E não é precisamente essa a principal premissa do que chamo de espiritualidade encarnada, a de "tornarmo-nos mais plenamente humanos"? Aliás, abre parênteses aqui: a crítica de Freud à religião nasce justamente do aporte desta ao que ele chama de “forças sombrias que residem em nós”. Com isso quero dizer que parte da religião é uma fábrica super potencializadora de neuroses (a condição dividida que grande parte da humanidade enfrenta em maior ou menor grau), não por outra razão senão por acirrar a guerra psíquica entre as pulsões de autopreservação e as pulsões sexuais do eu, sobre as quais falou Freud, sobretudo na primeira fase de sua obra (até 1920).
A religião tem se colocado, historicamente, contra essa segunda classe de pulsões, oferecendo abrigos temporários ao pobre eu, sem, porém, conseguir livrá-lo de si mesmo, de uma energia que vem de dentro e da qual não pode fugir.

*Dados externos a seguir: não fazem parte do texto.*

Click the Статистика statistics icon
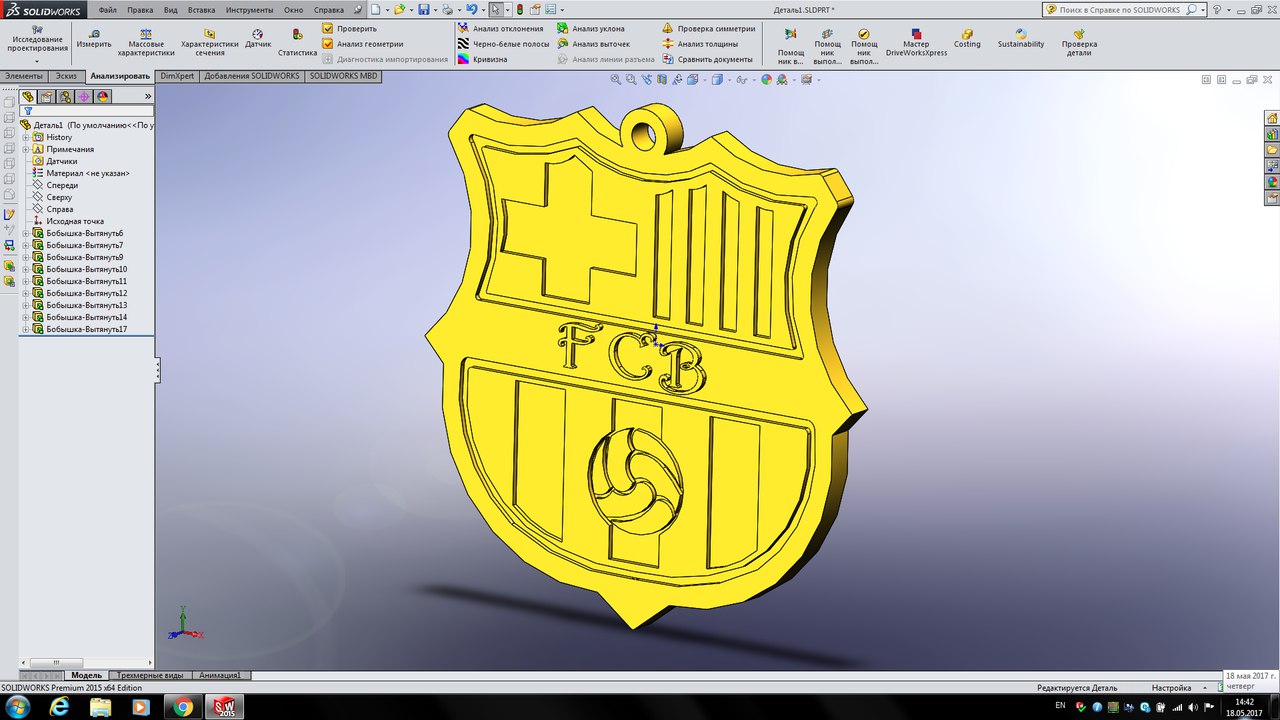The width and height of the screenshot is (1280, 720). [297, 35]
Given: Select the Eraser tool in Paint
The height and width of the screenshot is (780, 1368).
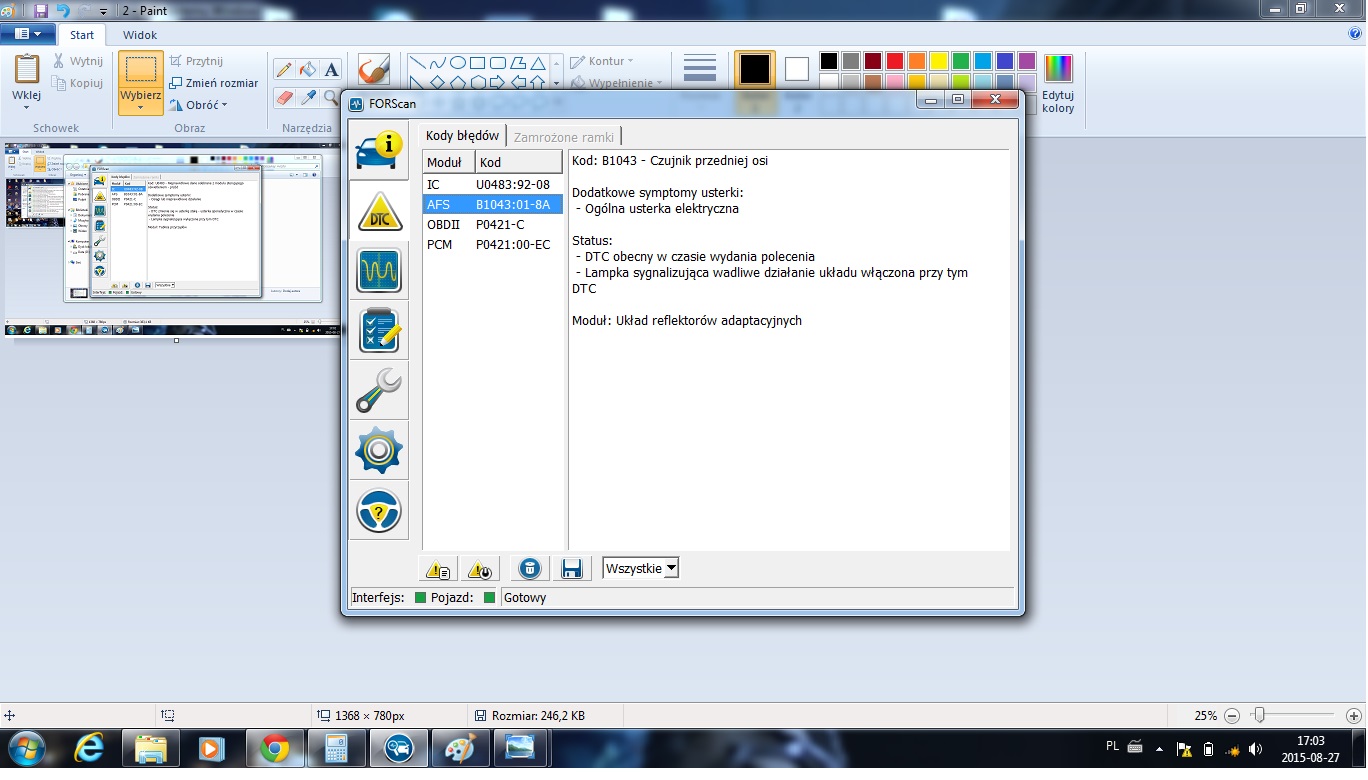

No máximo ocorre uma tentativa de fuga pela via neurótica - isto é, numa interminável luta de si contra si mesmo, sem consciência do preço que nossa saúde paga por se ver refém dessa guerra interior.
A tradição espiritual iniciada em Jesus de Nazaré concorda com a psicanálise que a redenção do ego não pode se dar pela via de uma guerra santa deste contra si mesmo, mas através da boa notícia (como disse o apóstolo Paulo) de que “não há mais condenação” para sua condição dividida. A partir daí não mais tentaremos eliminar a divisão, mas podemos aceitá-la, trabalhando em análise pela integração das diferentes partes que nos compõem sem que uma tenha que se sobrepor à outra, gerando um ser cativo.
Dito isso, ofereço-lhes agora (para finalizar essa brevíssima e primeira aproximação) 7 aforismos sobre psicanálise como uma prática espiritual.
1. A experiência analítica tem me conduzido ao reconhecimento do ‘isso’ que há por trás do Eu – a vida oculta que ‘tem raízes na vida real e imaginária da infância mais precoce’ (Winnicott) -, a me reconciliar com minha história, e a amar quem eu sou.
2. A experiência analítica me induz àquele movimento de descentramento narcísico necessário e inerente à toda forma de centramento possível.
3. A experiência analítica põe sobre a mesa a tarefa de ‘julgar a si mesmo’ a fim de não ser julgado por (nem de julgar a) outros, injusta e indiscriminadamente.
4. A experiência analítica me instiga a ser um investigador de minha alma, seguindo os rastros do desejo (o meu e o do Outro) tal qual um detetive segue sua pista, quem sabe em prol de um querer melhor.
5. A experiência analítica me convida a dar voz e acolhimento à criança que me habita a fim de possibilitar a maturidade do adulto. Que, enfim, pode voltar a ser criança (autêntica).
6. A experiência analítica tem me ensinado a ser paciente (em muitos sentidos) e a confiar no processo. Isto é, no da psicanálise em si, no meu enquanto pessoa única, e no que Cristo vem realizando em mim (cf. Fp 1.6).
7. A experiência analítica, enquanto exercício espiritual, tem descortinado para mim a possibilidade de uma nova integração, do ser como ‘Eu sou’, que, por sua vez, ‘dá sentido a todo Eu Faço’ (Winnicott).